I'm glad the season is drawing to a close tbh, getting a wee bit jaded writing names and using my fingers to count.


----------



## rich p (11 Sep 2016)

Cheers Marmy - I am the Chris Horner of Spanish punditry!


----------



## roadrash (11 Sep 2016)

Maybe we should all chuck in and buy you one of these


----------



## themosquitoking (12 Sep 2016)

Thank you @Marmion, sterling work as ever.


----------



## brommers (12 Sep 2016)

@Marmion

Thanks for the hard work much appreciated


----------



## brommers (12 Sep 2016)

ToB
Stage 8 - Marmy 45, Brommers 25, Crackle, RR, Steve all 5
Jerseys - Marmy 45, Steve 35, RR 25, Brommers 20, Crackle 5
Overall - Marmy 200, Crackle 140, Road Rash and Brommers 120, Steve 85

Well done @Marmion


----------



## Crackle (12 Sep 2016)

The recurring theme of this year is my crap Jersey picks. I shall, in Sky terms, go away and analyse this and come back stronger next year. Or maybe not.


----------



## Pro Tour Punditry (12 Sep 2016)

brommers said:


> ToB
> Stage 8 - Marmy 45, Brommers 25, Crackle, RR, Steve all 5
> Jerseys - Marmy 45, Steve 35, RR 25, Brommers 20, Crackle 5
> Overall - Marmy 200, Crackle 140, Road Rash and Brommers 120, Steve 85
> ...


Thanks brommers, and thanks for doing the numbers


----------



## Pro Tour Punditry (15 Sep 2016)

Eneco Punditry, 7 stages starting on Monday 19th September. A late season race which tends to favour the early season Ardennes/Cobbled Classics riders.

Stage 2 is ITT and stage 5 is TTT (the first time there has been a TTT since the 2012 version)

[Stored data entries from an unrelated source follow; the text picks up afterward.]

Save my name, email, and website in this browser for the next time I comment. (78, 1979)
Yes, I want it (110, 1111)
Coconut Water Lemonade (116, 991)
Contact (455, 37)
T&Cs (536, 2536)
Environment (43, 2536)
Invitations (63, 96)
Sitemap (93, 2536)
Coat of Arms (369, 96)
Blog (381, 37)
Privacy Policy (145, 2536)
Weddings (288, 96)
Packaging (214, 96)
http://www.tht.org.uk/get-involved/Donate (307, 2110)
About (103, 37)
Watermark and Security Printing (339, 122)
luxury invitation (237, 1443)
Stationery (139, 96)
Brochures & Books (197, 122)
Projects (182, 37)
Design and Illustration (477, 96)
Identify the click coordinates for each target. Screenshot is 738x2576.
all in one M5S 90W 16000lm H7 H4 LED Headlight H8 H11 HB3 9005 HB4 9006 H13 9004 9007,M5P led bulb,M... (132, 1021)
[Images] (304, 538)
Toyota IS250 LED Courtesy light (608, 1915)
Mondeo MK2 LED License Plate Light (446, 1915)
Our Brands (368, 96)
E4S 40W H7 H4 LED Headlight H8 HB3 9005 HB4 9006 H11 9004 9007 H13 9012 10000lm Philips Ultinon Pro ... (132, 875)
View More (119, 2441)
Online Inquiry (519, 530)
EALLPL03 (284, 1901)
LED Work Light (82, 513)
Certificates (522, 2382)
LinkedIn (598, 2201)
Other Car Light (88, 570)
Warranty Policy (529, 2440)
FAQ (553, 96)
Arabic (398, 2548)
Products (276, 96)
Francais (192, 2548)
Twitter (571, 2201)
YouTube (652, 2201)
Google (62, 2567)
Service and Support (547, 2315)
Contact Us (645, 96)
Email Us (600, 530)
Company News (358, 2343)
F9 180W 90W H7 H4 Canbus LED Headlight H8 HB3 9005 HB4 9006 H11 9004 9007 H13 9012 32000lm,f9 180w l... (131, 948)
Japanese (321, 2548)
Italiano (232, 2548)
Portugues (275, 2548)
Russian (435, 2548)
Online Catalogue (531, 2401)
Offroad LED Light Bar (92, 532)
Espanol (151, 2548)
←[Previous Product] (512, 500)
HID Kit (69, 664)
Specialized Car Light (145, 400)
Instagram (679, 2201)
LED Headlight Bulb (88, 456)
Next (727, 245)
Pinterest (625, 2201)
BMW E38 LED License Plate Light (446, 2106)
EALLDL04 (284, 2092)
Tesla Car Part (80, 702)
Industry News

Jerseys - GC, Sprint and Combativity (intermediate sprints, recently won by a succession of mostly unknown Belgians, hint-hint...), scoring 30, 25, 20,15,10
Stages score 25, 20, 15, 10, 5


----------



## Pro Tour Punditry (15 Sep 2016)

Startlist, which looks very strong, is here:
http://firstcycling.com/race.php?r=21&y=2016&k=start


----------



## brommers (15 Sep 2016)

Marmion said:


> (intermediate sprints, recently won by a succession of mostly unknown Belgians, hint-hint...)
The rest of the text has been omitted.